▶ **Directions for this task**
Count the lines of the records below that contain the string "Open", matching case exactly, and give only the number.

▶ **Entries supplied**
◇ ◇ ◇ ◇ ◇ ◇ ◇

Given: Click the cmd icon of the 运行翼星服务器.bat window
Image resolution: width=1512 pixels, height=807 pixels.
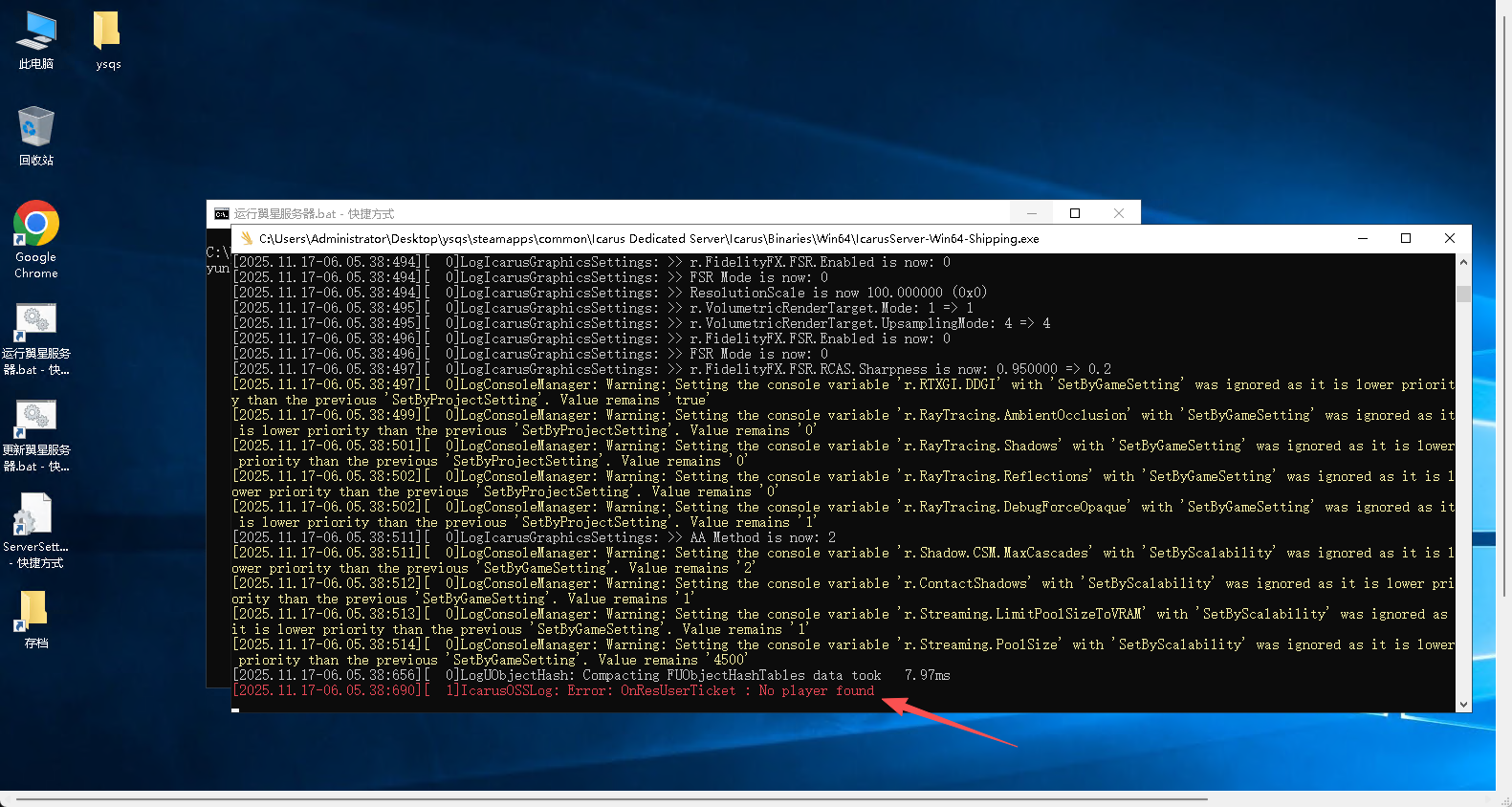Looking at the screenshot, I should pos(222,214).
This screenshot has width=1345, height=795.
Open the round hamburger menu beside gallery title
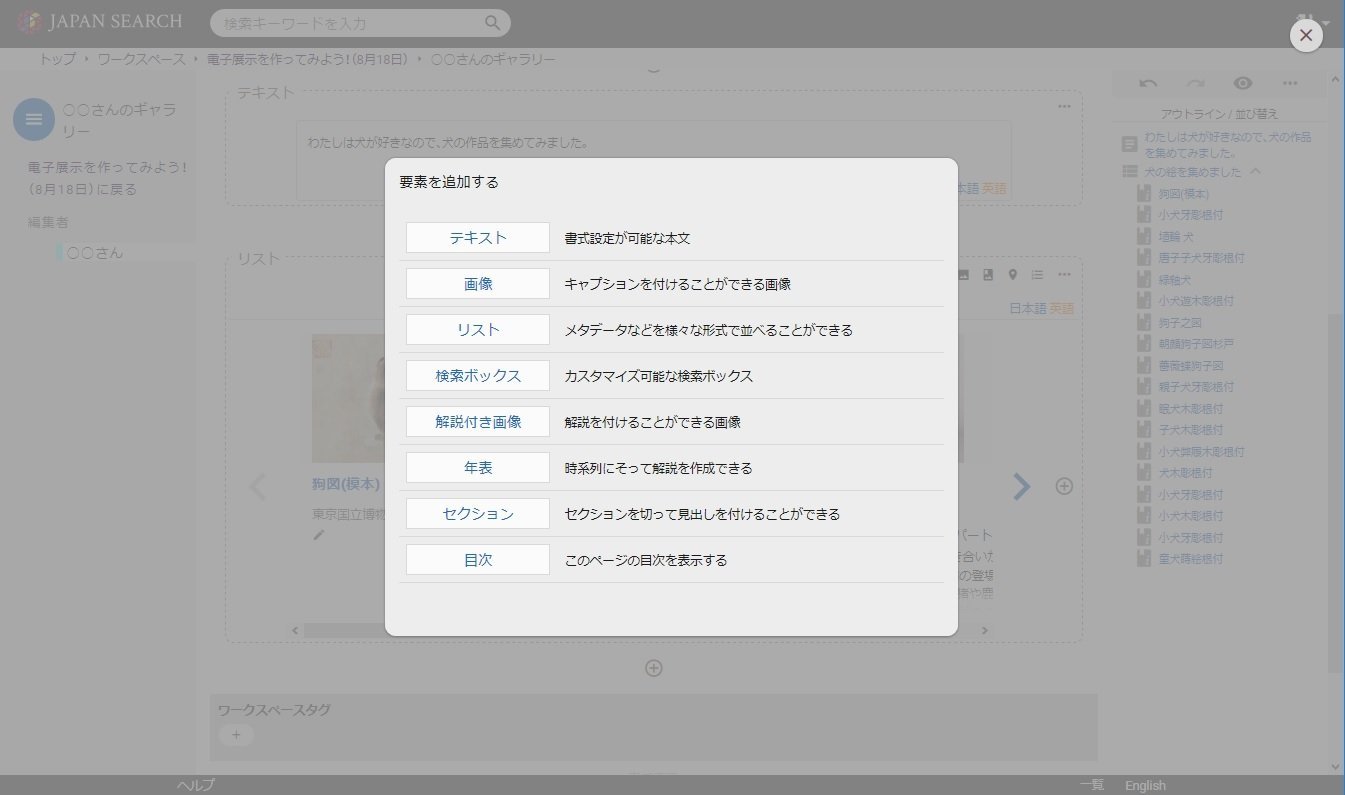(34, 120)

◇ ◇ ◇ ◇ ◇ ◇ ◇

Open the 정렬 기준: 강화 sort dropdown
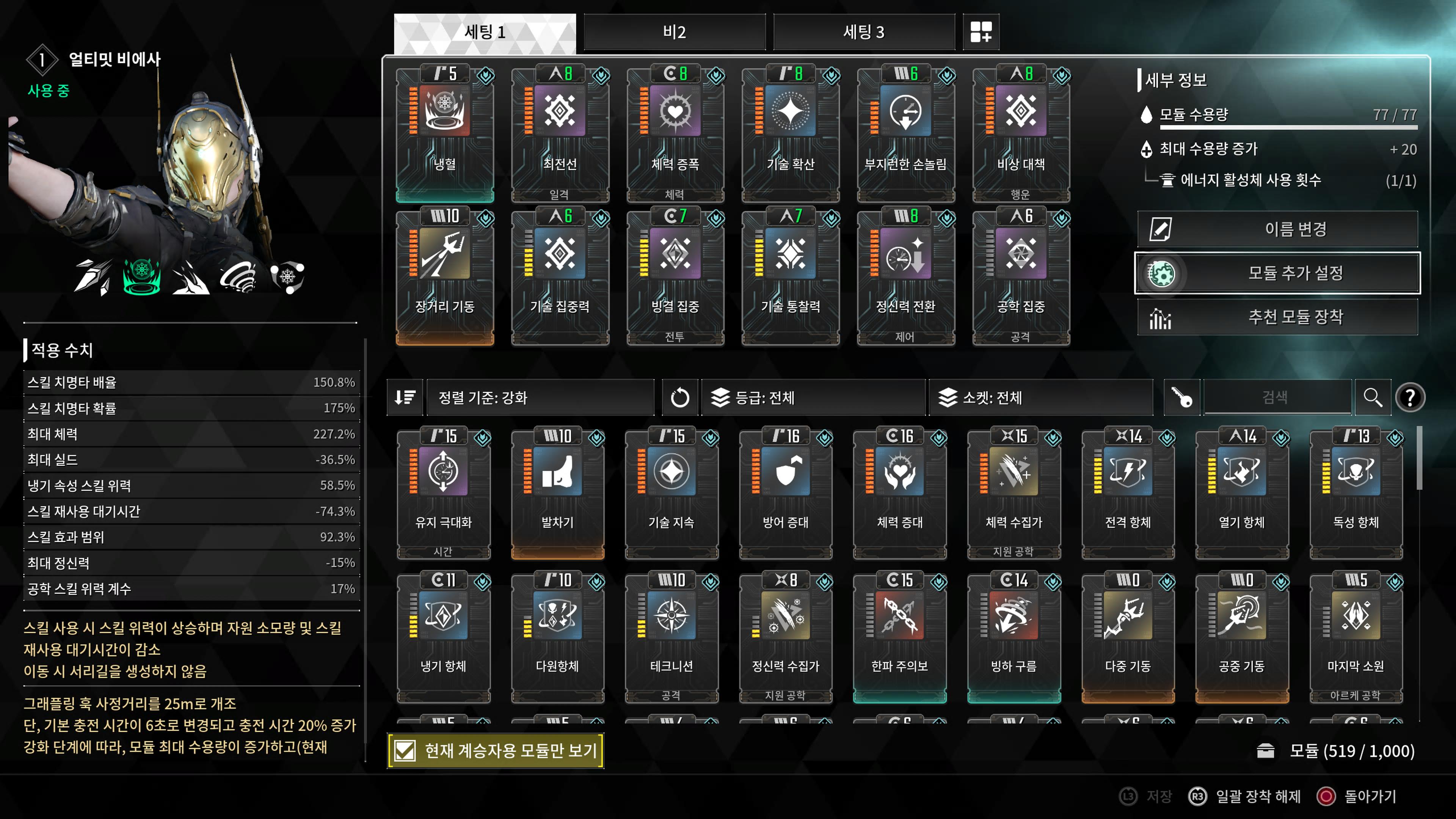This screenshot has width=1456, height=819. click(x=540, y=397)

◇ ◇ ◇ ◇ ◇ ◇ ◇

▶ **Final result**
2